Permanency, Child Welfare, Disability

Differences Between Systems

Children living in residential facilities operated by the disabilities sector have been denied the permanency protections assured to them if they were served by child welfare services. Permanency is a concept that emerged in child welfare systems to describe the philosophy and practices involved in securing a permanent family living situation for children. Child welfare services are required by law to provide permanency for children and youth unable to remain with their birth parents. The Adoption Assistance and Child Welfare Act of 1980 and its successors, the Family Preservation and Family Support Act of 1993 and the Adoption and Safe Families Act of 1997, assure permanency planning. Under these pieces of legislation children are assured pursuit of three things:

  • A safe and nurturing family home.
  • A permanent family home.
  • Entitlement to securing both of these in a timely manner.

Permanency activities include family preservation, family reunification, and finding alternate families for children who cannot remain with their birth families. Permanency planning involves:

  • Identification of minor children.
  • Permanency assessments.
  • Family preservation planning services.
  • Family reunification planning services.
  • Recruitment and preparation of alternate families.
  • Adoption and post-adoption support.
  • Liaison with agencies, organizations, and school systems that provide out-of-home placements for children.
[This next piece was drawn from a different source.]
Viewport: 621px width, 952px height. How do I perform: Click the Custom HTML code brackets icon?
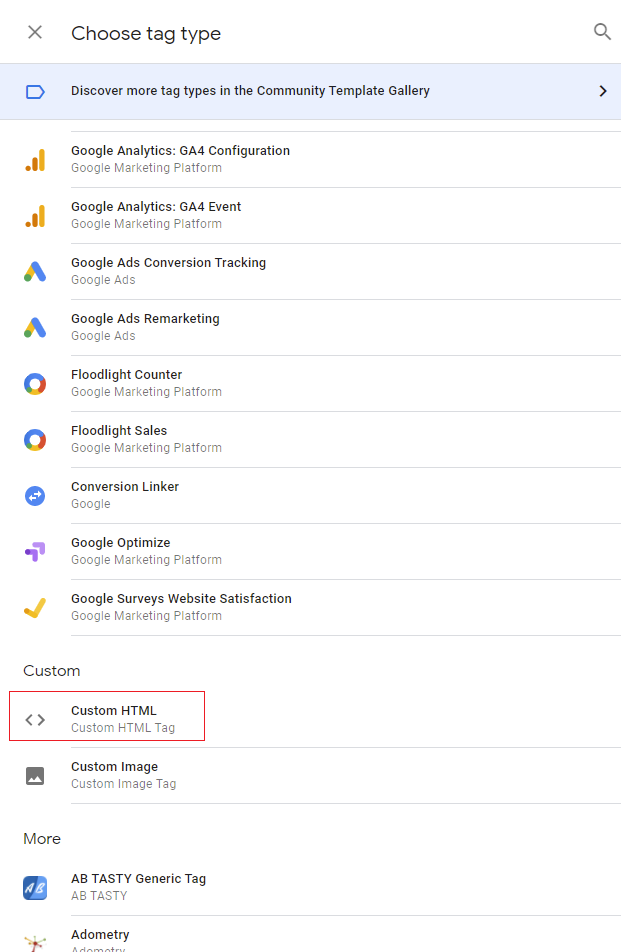pos(35,720)
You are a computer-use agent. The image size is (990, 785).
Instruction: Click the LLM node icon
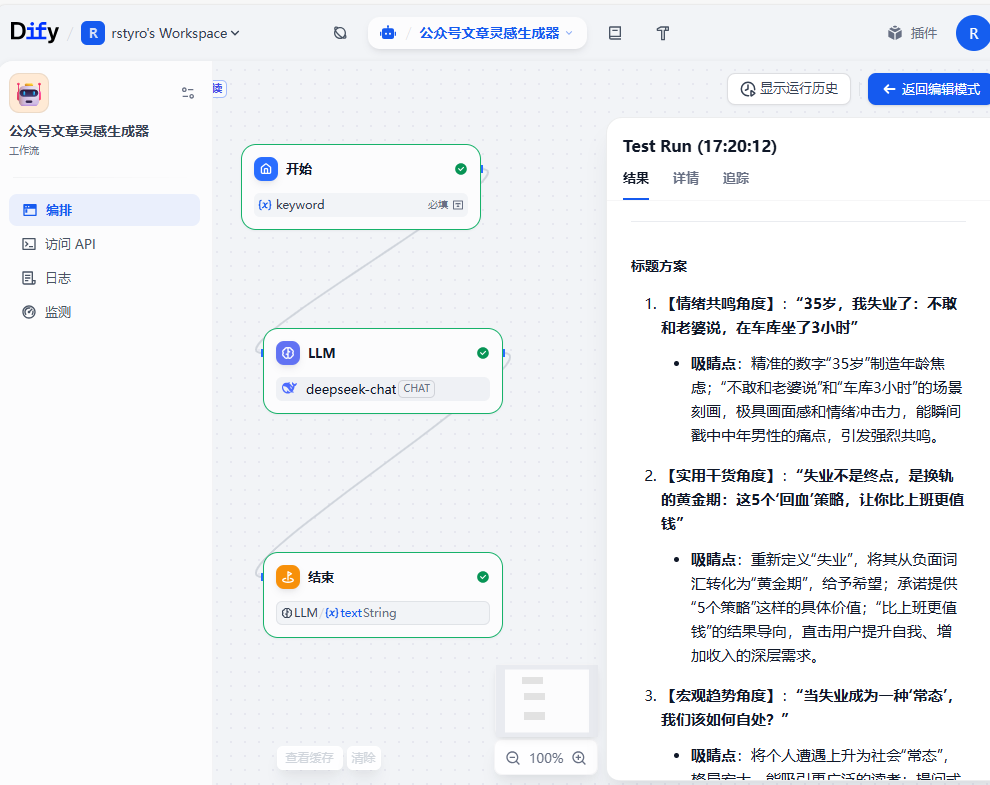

These legislative mandates apply to children served by the child welfare system, but do not extend to the developmental disability system. Children with developmental disabilities served by disability services have not routinely been afforded this protection. The family support movement and family policy must embrace more fully the issue of permanency. The benefits of family life are denied to the more than 14,500 children with developmental disabilities reported to live in non-family residential situations and the unknown number of others who are not reported by current tracking systems (Hemp, 2000). Failure to address their permanency needs endorses them as a different kind of child in less need of protection. In fact, they are the same kind of child in more need of protection.

The History of Permanency Policy

The history of permanency policy (or lack thereof) affecting children with disabilities and their families paints a distressing picture. Bergman and Singer (1996) outlined three major shifts in services for people with developmental disabilities over the past 50 years. The parent movement originated in the 1950s and brought a shift from custodial institutional care to deinstitutionalization and public education. A second shift occurred in the profusion of specialized community programs and habilitative treatment in what has been called a services paradigm. A third shift now underway is described as the emergence of a support paradigm. Family support is part of this emerging trend. This third paradigm focuses on natural settings. Its vision is that adequate support will enable all children to grow up in a typical home with a family. The natural supports movement rejects the notion of a continuum of care and treatment as the primary focus of services. The first two movements concentrated attention on the individual with a disability. The third movement focuses on the social context – in the case of children, on the family as the unit to be supported.

According to Bergman and Singer (1996) the values underlying the new family support programs were first articulated at a meeting sponsored by the Center on Human Policy at Syracuse University in 1986 by a group of forward-thinking advocates and parents with experience in pilot projects aimed at developing family support. The group developed the Statement in Support of Families and Their Children (see Appendix A) that called for family home life for every child and identified commitment as the motivating force behind family support services. The statement is a clear expression of permanency and is widely referenced in the disability literature and family support literature.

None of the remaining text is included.